Rewrite the material from the line that has "Click the Search input" through the line that has "pyautogui.click(x=1086, y=433)", replacing "Collapse" with "Hide" and leaving all else unchanged. Give only those lines.

:: Records to process

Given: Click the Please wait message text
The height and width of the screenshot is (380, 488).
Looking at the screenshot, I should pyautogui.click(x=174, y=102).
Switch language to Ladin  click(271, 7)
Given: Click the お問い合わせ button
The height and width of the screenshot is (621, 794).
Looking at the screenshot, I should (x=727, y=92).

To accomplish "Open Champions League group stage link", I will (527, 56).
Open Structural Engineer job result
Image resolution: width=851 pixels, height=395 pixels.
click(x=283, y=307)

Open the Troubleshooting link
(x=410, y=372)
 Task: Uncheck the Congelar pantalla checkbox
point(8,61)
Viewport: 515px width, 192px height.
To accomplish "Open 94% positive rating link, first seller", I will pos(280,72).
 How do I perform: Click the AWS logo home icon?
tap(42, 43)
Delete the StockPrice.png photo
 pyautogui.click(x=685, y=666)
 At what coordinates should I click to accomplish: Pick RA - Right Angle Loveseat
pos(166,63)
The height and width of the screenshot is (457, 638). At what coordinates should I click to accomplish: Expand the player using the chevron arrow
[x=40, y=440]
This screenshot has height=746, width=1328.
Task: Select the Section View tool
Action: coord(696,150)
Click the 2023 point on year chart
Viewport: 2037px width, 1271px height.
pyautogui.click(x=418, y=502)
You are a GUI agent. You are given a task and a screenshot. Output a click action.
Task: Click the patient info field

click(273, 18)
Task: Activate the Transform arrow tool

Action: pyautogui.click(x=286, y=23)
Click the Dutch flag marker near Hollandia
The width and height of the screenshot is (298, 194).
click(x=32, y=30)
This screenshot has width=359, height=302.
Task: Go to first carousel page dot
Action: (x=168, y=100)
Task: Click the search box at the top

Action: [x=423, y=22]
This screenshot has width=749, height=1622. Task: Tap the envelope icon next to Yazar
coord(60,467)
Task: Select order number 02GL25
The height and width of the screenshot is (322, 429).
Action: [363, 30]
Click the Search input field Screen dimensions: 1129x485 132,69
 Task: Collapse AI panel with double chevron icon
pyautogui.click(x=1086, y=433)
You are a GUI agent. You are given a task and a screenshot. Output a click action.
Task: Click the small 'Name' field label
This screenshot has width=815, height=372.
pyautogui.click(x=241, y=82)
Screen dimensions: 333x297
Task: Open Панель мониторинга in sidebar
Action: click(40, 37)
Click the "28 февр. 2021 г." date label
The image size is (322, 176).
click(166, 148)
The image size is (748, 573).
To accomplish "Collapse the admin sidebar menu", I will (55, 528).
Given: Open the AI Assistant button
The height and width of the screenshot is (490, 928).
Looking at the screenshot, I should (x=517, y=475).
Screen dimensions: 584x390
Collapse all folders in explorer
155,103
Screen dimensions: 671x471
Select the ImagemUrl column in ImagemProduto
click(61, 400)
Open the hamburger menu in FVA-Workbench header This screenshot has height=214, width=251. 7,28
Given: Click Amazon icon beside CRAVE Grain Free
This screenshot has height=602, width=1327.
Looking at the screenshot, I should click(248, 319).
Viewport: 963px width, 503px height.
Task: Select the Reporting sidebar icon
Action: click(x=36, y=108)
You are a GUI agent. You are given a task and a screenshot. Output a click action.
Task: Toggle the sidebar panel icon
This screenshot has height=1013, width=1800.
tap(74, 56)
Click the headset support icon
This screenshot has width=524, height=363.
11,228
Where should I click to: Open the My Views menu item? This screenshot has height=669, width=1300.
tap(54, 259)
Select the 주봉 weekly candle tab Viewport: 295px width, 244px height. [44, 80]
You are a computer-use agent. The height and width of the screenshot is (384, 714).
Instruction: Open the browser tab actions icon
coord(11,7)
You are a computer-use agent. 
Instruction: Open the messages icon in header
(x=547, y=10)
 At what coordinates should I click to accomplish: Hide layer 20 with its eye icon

::::

_Result_
Click the Search input field Screen dimensions: 1129x485 132,69
 Task: Hide AI panel with double chevron icon
pyautogui.click(x=1086, y=433)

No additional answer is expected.